### YOUR INSTRUCTIONS
What is needed is an exact copy of the line with "Task: Click the blue" and all lines that follow it in the entries below, the last line included.
□ □ □ □ □ □ □
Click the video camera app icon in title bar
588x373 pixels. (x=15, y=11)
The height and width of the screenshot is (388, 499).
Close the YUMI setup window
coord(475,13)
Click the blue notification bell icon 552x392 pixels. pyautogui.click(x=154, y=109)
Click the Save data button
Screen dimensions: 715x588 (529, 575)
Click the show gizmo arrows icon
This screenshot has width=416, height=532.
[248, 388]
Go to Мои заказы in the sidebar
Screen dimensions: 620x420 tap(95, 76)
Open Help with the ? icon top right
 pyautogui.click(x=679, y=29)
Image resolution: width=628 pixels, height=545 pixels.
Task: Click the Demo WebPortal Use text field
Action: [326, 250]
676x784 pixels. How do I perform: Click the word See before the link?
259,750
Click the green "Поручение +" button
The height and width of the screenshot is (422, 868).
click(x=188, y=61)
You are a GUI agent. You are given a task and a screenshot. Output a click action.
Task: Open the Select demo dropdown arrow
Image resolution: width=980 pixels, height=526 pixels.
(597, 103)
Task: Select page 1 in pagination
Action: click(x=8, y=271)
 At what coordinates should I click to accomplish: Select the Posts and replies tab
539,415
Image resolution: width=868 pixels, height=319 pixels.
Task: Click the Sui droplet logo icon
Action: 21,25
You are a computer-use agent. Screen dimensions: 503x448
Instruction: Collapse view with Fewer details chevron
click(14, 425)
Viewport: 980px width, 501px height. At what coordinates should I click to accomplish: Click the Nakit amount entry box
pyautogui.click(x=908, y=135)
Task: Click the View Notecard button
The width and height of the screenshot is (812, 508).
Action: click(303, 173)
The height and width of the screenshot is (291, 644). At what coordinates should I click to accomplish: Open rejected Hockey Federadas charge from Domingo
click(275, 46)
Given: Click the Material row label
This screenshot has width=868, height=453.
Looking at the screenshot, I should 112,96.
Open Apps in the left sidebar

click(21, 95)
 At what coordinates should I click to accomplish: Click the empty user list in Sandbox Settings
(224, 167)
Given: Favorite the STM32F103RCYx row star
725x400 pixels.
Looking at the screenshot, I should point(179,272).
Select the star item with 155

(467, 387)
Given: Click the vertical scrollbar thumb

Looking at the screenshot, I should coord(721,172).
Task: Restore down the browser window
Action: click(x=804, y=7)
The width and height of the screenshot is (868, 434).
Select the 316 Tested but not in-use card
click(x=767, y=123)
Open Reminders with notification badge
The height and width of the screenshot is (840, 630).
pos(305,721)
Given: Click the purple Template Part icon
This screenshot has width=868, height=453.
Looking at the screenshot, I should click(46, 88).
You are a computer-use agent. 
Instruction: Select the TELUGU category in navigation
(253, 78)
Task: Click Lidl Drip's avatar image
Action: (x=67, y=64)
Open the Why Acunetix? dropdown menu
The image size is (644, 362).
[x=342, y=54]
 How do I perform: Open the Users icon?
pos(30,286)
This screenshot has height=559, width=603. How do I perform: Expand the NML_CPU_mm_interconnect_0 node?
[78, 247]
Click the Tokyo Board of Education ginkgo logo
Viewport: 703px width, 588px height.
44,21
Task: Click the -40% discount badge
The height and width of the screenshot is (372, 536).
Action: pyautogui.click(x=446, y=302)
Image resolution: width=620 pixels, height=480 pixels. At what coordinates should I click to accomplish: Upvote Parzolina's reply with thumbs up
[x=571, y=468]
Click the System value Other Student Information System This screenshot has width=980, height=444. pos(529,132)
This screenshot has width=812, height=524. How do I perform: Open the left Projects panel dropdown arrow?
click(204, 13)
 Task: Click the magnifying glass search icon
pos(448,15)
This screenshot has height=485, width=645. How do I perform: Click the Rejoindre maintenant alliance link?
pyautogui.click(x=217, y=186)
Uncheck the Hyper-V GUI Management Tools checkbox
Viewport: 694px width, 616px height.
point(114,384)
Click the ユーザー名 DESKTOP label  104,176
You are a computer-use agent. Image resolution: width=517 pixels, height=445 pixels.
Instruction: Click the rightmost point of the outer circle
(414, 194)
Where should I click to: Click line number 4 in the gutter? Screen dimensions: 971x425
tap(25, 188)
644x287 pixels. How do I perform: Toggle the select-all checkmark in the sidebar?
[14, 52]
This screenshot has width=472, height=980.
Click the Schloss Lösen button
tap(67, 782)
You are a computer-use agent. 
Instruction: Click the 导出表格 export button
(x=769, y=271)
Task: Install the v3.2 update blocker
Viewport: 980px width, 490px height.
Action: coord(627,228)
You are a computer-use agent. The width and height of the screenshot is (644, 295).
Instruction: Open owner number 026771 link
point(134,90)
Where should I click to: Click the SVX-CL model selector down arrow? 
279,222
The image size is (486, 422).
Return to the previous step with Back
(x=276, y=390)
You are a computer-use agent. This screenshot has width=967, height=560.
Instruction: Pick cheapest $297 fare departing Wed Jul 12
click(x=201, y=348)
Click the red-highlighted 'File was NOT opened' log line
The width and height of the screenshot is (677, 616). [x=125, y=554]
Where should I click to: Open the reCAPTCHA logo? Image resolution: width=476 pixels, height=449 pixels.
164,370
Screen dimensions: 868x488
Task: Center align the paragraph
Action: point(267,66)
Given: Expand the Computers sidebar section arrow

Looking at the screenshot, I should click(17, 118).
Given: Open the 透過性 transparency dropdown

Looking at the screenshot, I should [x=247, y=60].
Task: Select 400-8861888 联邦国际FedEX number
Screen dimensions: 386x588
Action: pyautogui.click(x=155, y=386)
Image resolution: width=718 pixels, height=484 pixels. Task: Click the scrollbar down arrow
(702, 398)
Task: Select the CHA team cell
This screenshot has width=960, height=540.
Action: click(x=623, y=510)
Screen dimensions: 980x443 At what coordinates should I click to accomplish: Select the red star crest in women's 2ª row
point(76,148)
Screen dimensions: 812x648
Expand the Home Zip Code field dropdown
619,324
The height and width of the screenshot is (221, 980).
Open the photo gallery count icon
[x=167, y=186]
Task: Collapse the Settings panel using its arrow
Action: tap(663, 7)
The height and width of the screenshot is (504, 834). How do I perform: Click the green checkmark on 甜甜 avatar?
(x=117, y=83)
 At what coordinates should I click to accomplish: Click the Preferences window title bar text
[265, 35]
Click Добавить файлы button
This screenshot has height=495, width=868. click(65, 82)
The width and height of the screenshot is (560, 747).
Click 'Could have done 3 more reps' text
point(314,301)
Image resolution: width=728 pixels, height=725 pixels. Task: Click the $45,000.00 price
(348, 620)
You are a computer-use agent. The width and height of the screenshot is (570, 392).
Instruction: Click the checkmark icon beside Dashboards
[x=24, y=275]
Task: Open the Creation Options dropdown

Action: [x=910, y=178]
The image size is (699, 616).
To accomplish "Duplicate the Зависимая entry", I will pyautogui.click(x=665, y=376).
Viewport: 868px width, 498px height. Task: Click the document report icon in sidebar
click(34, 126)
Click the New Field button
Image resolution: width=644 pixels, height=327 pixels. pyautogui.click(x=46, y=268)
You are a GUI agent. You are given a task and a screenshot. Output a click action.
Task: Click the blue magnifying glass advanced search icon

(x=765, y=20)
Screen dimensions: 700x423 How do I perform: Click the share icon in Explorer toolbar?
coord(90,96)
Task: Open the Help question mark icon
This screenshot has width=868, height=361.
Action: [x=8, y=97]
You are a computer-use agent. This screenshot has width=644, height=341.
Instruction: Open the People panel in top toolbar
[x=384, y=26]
□ □ □ □ □ □ □
### REPLY
Task: Click the blue magnifying glass advanced search icon

(x=765, y=20)
Screen dimensions: 700x423 How do I perform: Click the share icon in Explorer toolbar?
coord(90,96)
Task: Open the Help question mark icon
This screenshot has width=868, height=361.
Action: [x=8, y=97]
You are a computer-use agent. This screenshot has width=644, height=341.
Instruction: Open the People panel in top toolbar
[x=384, y=26]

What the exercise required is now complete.